Do this | Lay out the stretch from the line containing "Click the OK button in the dialog" through the line containing "click(x=1452, y=12)" as a two-column CSV with the headers input and output. Give one row for each text and its answer, put each in a quoted field with line breaks replaced by spaces, and leave out the pictures.

Task inputs |
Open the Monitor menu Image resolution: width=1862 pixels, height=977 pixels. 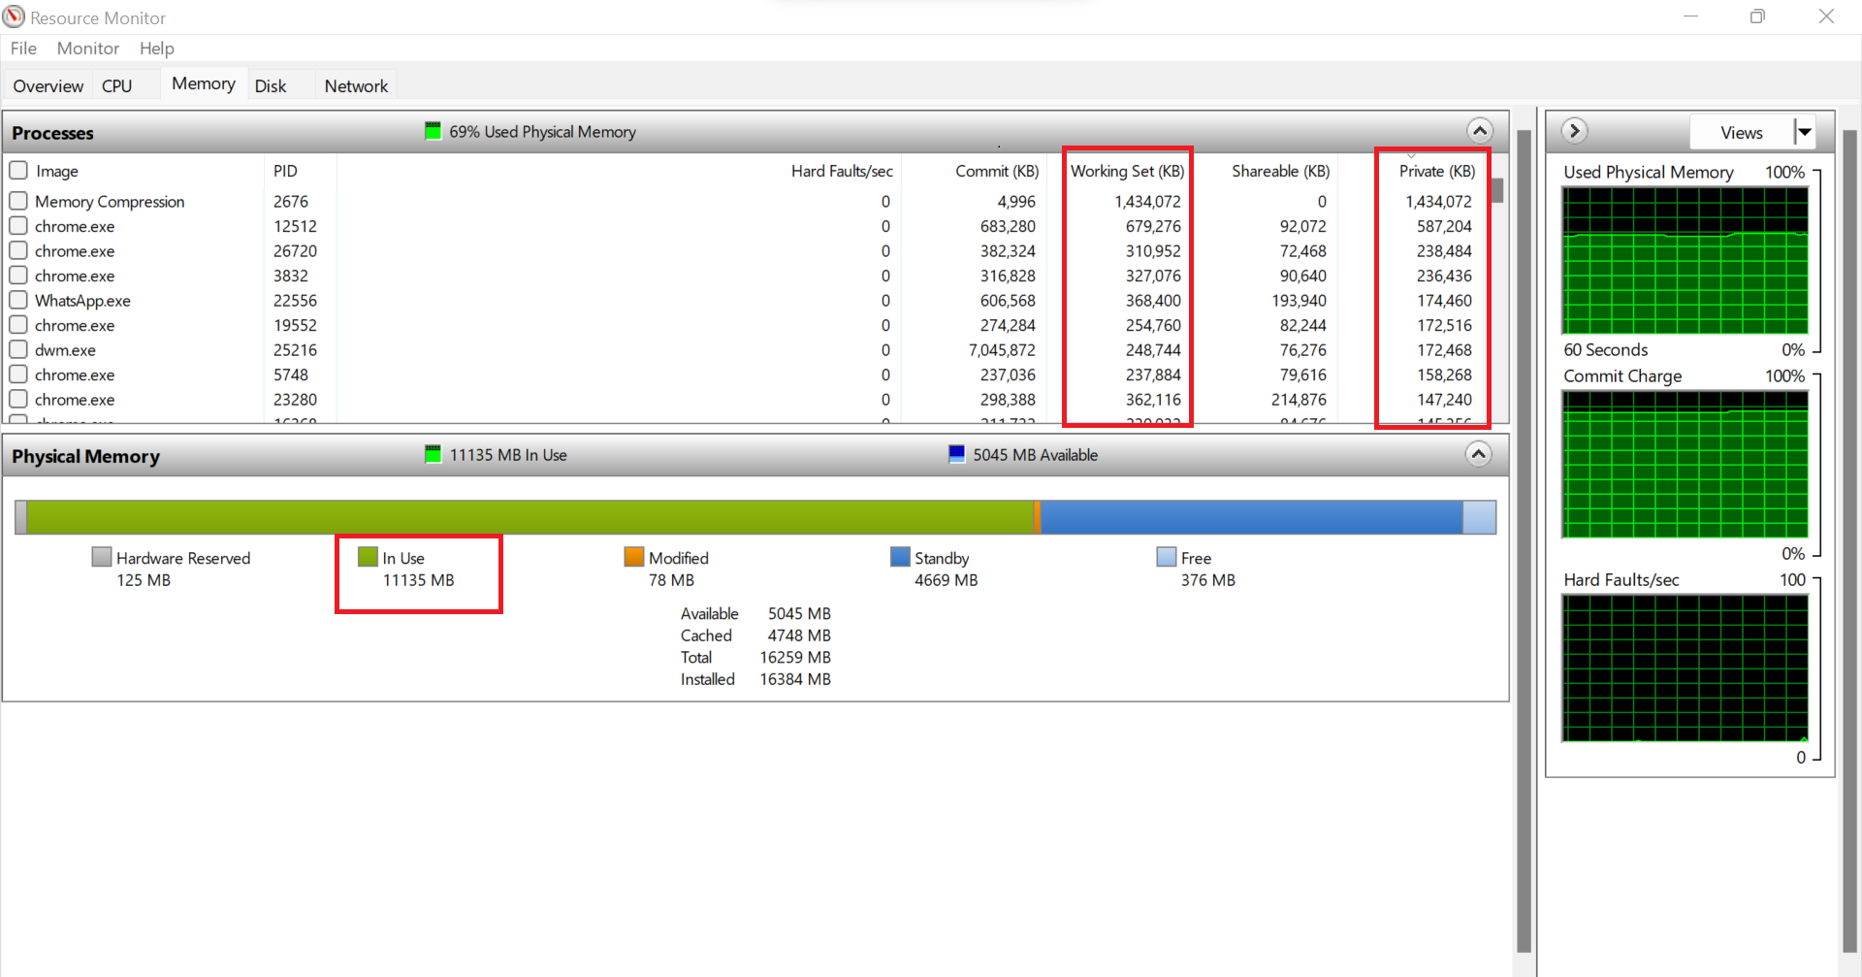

--

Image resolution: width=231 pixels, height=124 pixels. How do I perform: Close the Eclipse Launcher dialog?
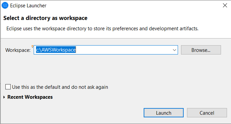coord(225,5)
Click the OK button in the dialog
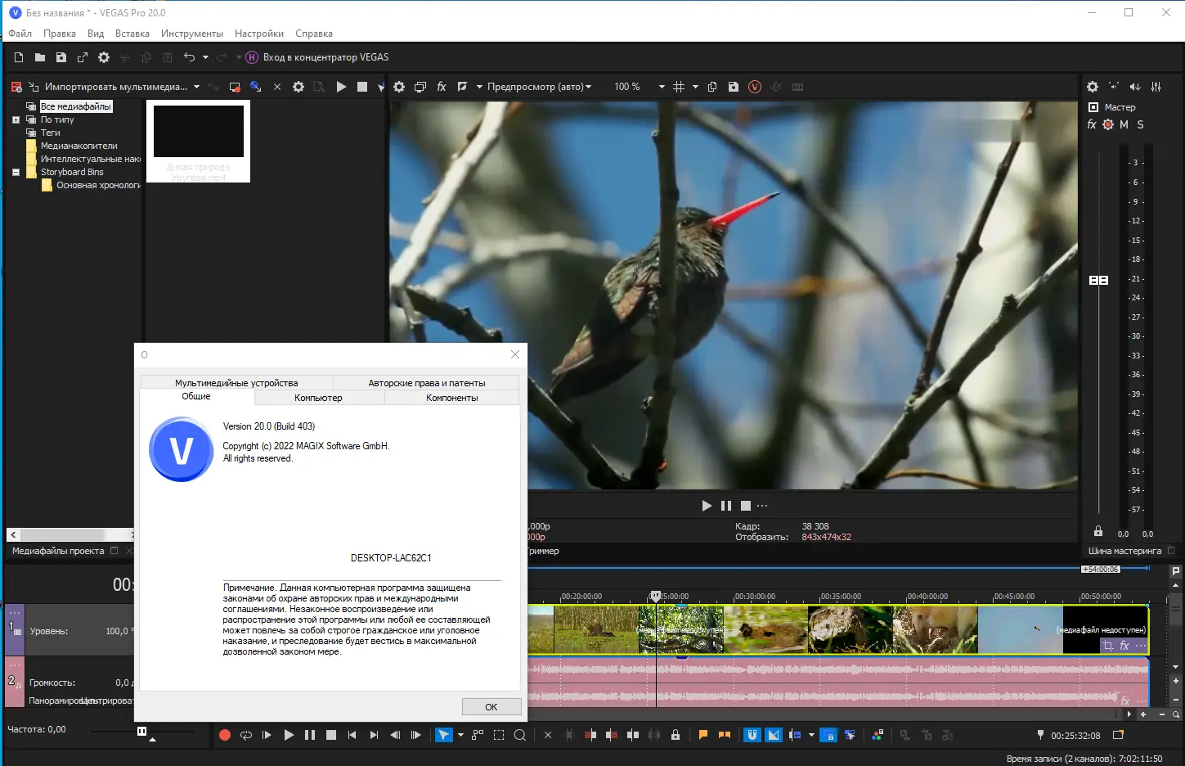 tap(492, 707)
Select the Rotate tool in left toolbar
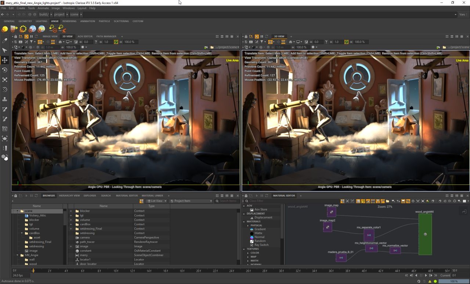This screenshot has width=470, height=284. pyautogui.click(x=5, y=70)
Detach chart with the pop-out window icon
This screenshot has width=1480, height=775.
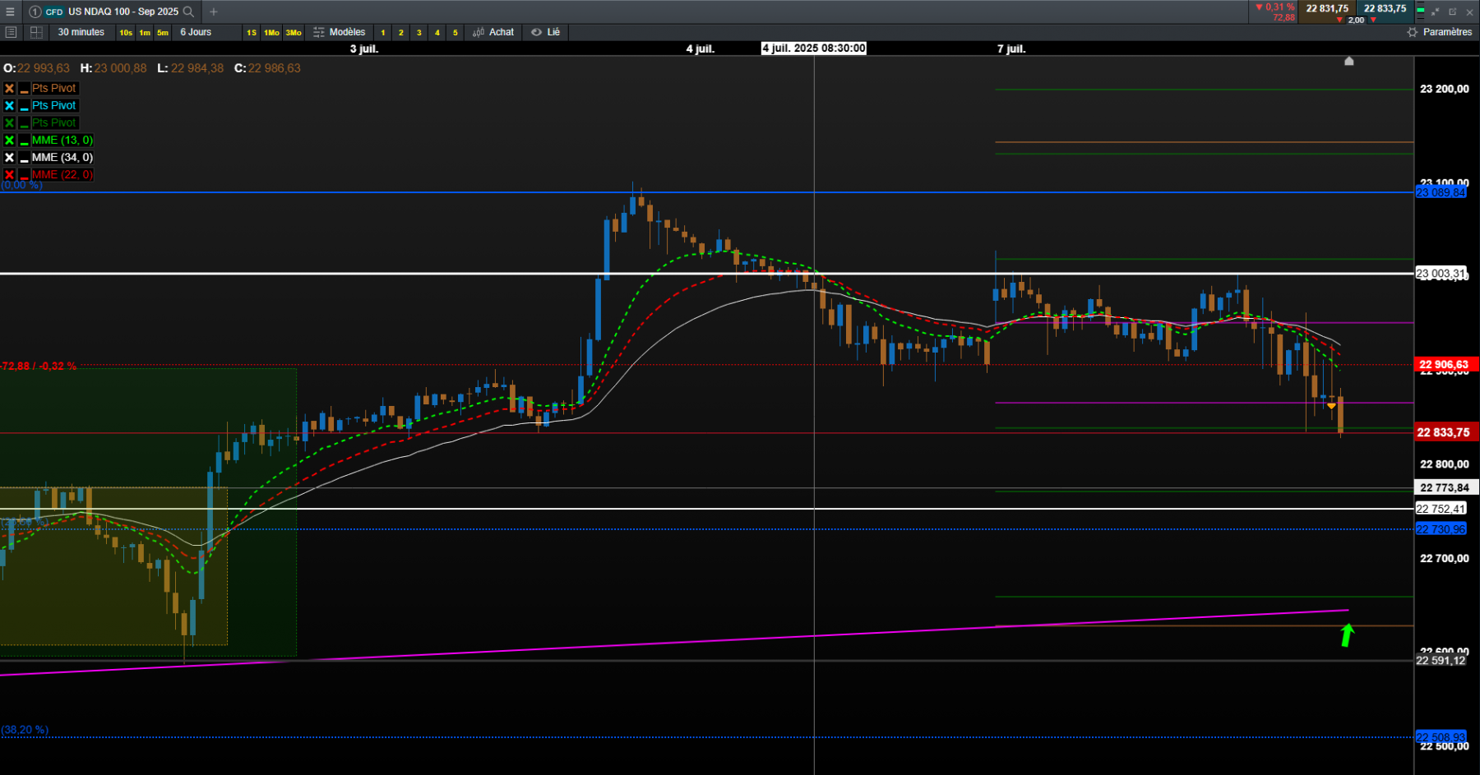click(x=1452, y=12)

Full answer |
input,output
"Click the OK button in the dialog","tap(492, 707)"
"Select the Rotate tool in left toolbar","This screenshot has width=470, height=284. pyautogui.click(x=5, y=70)"
"Detach chart with the pop-out window icon This screenshot has width=1480, height=775.","click(x=1452, y=12)"